* _What you will do_: Every record must appear in your reply exactly as written.
______
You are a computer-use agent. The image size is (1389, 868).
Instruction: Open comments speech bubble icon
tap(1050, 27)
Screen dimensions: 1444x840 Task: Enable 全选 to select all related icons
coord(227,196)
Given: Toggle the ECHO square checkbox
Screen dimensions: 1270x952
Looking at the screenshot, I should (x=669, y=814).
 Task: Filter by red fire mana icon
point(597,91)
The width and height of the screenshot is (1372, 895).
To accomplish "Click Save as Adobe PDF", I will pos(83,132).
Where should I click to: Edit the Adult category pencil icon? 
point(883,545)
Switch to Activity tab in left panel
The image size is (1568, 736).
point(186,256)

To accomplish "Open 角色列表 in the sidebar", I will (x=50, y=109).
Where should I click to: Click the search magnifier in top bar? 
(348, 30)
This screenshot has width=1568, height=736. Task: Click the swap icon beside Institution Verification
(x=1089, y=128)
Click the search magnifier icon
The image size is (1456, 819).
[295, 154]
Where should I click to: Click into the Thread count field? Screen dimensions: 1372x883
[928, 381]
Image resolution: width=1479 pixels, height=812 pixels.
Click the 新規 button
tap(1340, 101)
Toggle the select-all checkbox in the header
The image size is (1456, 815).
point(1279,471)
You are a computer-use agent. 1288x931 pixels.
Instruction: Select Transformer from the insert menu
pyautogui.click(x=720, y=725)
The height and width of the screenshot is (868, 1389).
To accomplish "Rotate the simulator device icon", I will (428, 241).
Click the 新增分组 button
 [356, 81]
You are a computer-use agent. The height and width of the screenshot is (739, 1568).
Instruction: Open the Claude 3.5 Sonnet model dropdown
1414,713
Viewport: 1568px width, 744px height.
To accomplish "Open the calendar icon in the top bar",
______
* _Solution for this task_:
You are a computer-use agent. The image size is (1389, 868).
Instruction: Open comments speech bubble icon
tap(1050, 27)
Screen dimensions: 1444x840 Task: Enable 全选 to select all related icons
coord(227,196)
Given: Toggle the ECHO square checkbox
Screen dimensions: 1270x952
Looking at the screenshot, I should (x=669, y=814).
 Task: Filter by red fire mana icon
point(597,91)
The width and height of the screenshot is (1372, 895).
To accomplish "Click Save as Adobe PDF", I will pos(83,132).
Where should I click to: Edit the Adult category pencil icon? 
point(883,545)
Switch to Activity tab in left panel
The image size is (1568, 736).
point(186,256)

To accomplish "Open 角色列表 in the sidebar", I will (x=50, y=109).
Where should I click to: Click the search magnifier in top bar? 
(348, 30)
This screenshot has width=1568, height=736. Task: Click the swap icon beside Institution Verification
(x=1089, y=128)
Click the search magnifier icon
The image size is (1456, 819).
[295, 154]
Where should I click to: Click into the Thread count field? Screen dimensions: 1372x883
[928, 381]
Image resolution: width=1479 pixels, height=812 pixels.
Click the 新規 button
tap(1340, 101)
Toggle the select-all checkbox in the header
The image size is (1456, 815).
point(1279,471)
You are a computer-use agent. 1288x931 pixels.
Instruction: Select Transformer from the insert menu
pyautogui.click(x=720, y=725)
The height and width of the screenshot is (868, 1389).
To accomplish "Rotate the simulator device icon", I will (428, 241).
Click the 新增分组 button
 [356, 81]
You are a computer-use agent. The height and width of the screenshot is (739, 1568).
Instruction: Open the Claude 3.5 Sonnet model dropdown
1414,713
Viewport: 1568px width, 744px height.
To accomplish "Open the calendar icon in the top bar",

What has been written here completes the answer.